» **WORKING DATA**
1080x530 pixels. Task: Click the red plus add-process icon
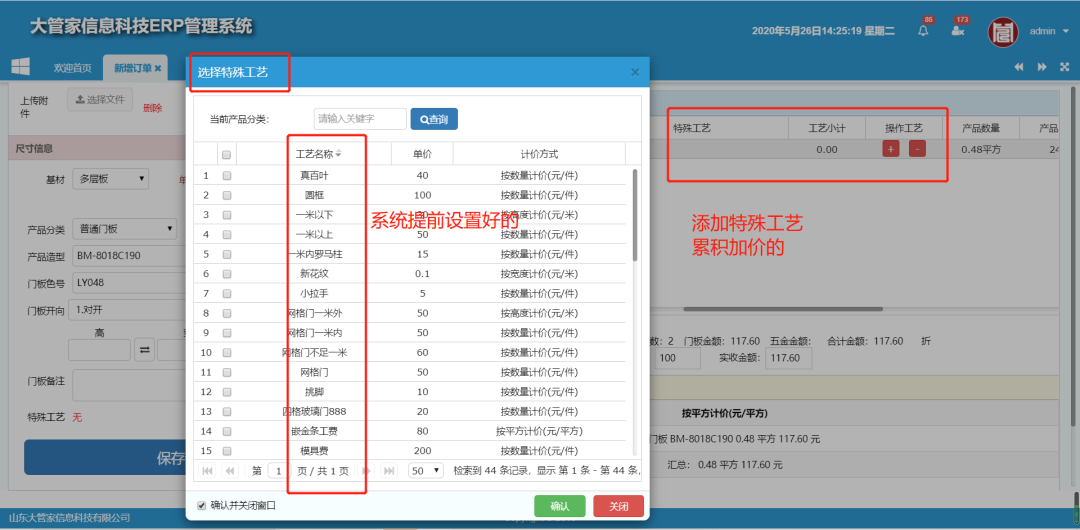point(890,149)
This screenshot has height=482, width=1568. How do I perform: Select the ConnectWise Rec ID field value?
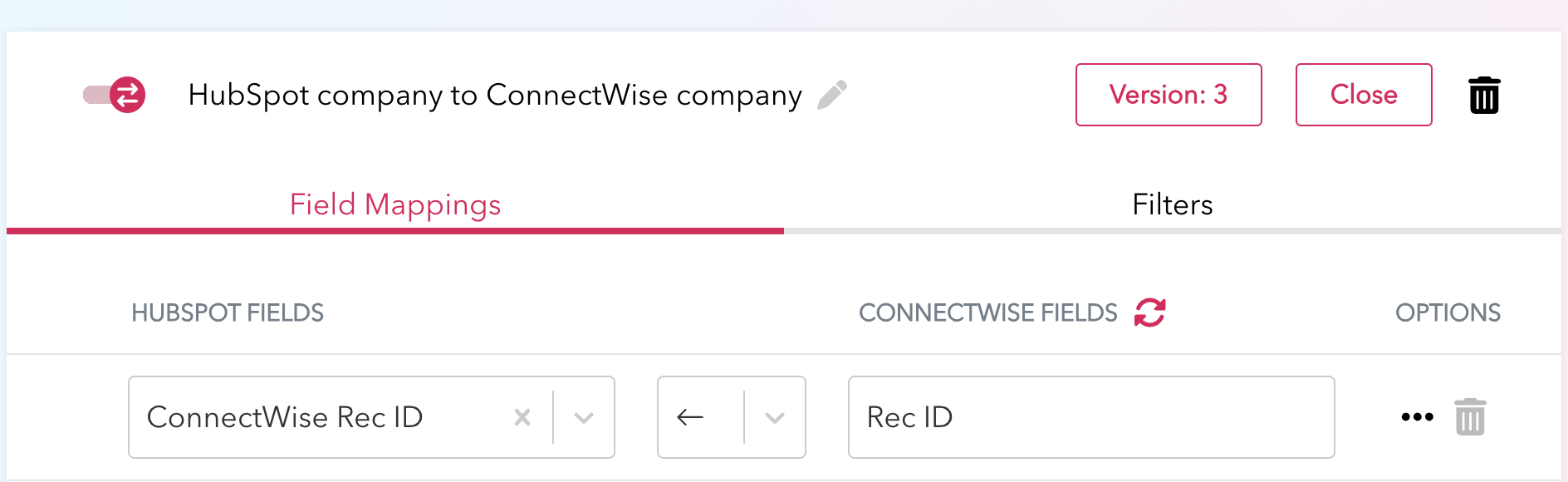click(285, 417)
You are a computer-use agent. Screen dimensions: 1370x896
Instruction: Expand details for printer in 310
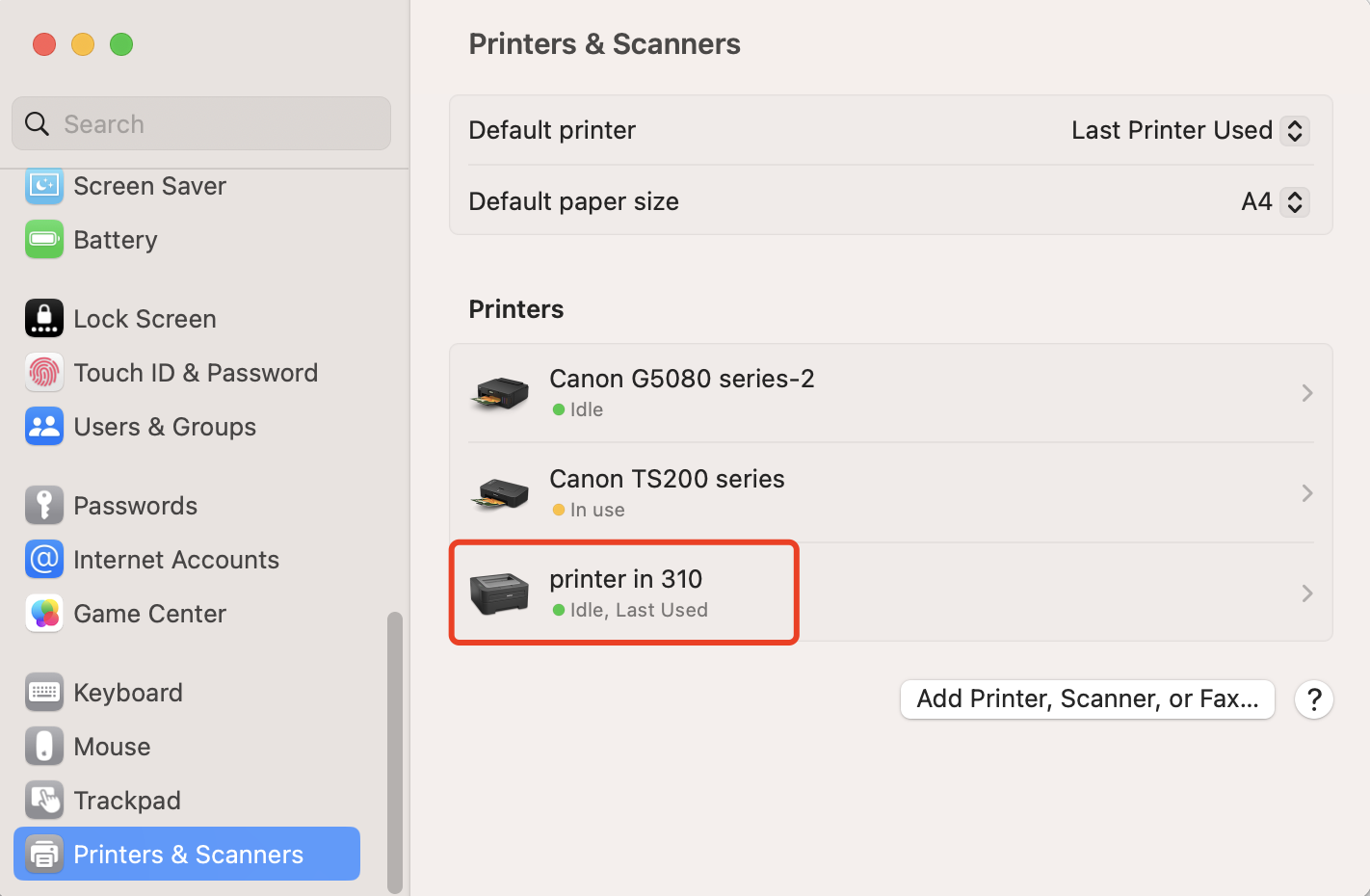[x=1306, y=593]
...
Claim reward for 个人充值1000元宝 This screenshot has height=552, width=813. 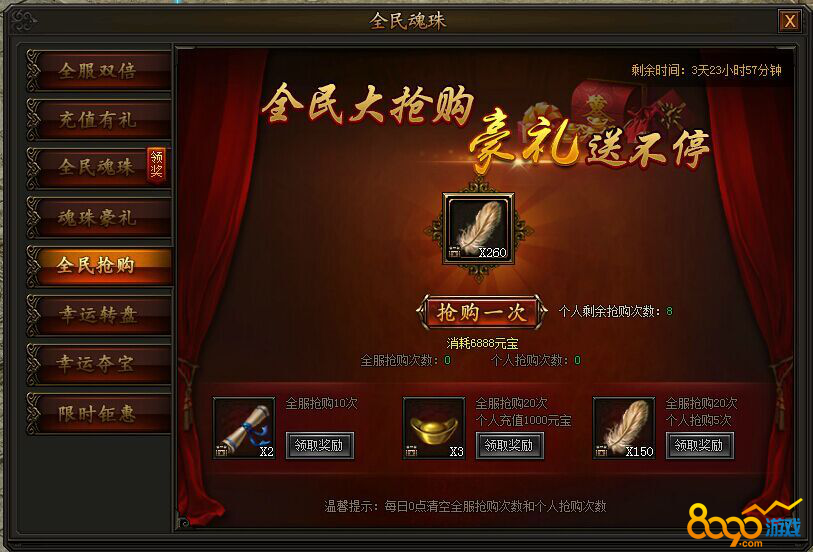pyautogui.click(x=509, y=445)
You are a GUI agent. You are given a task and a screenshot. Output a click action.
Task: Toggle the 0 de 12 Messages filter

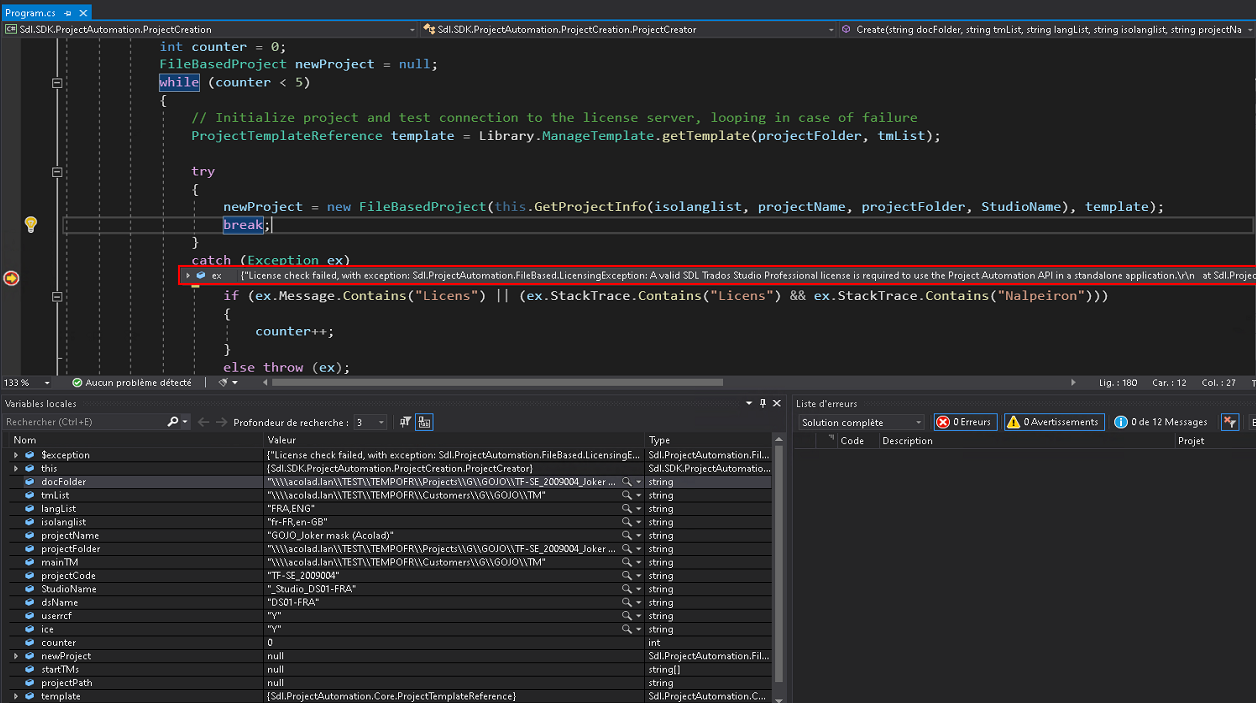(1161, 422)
---
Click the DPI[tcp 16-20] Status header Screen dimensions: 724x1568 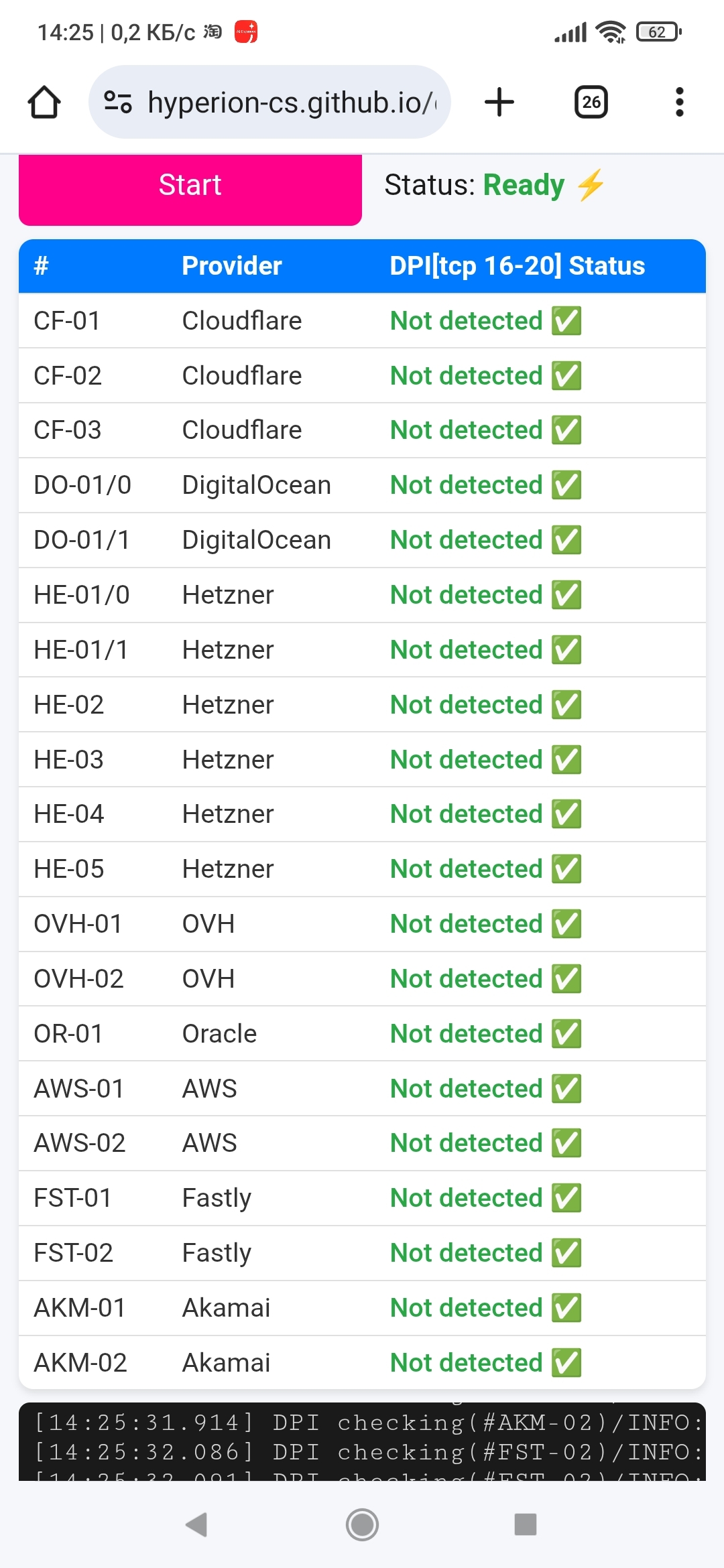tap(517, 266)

» **WORK ITEM**
Copy each line of the data above that holds "agent".

» **EXPECTED OUTPUT**
You are a computer-use agent. Screen dimensions: 1370x896
You are a GUI agent. You are given a task and a screenshot. Output a click action.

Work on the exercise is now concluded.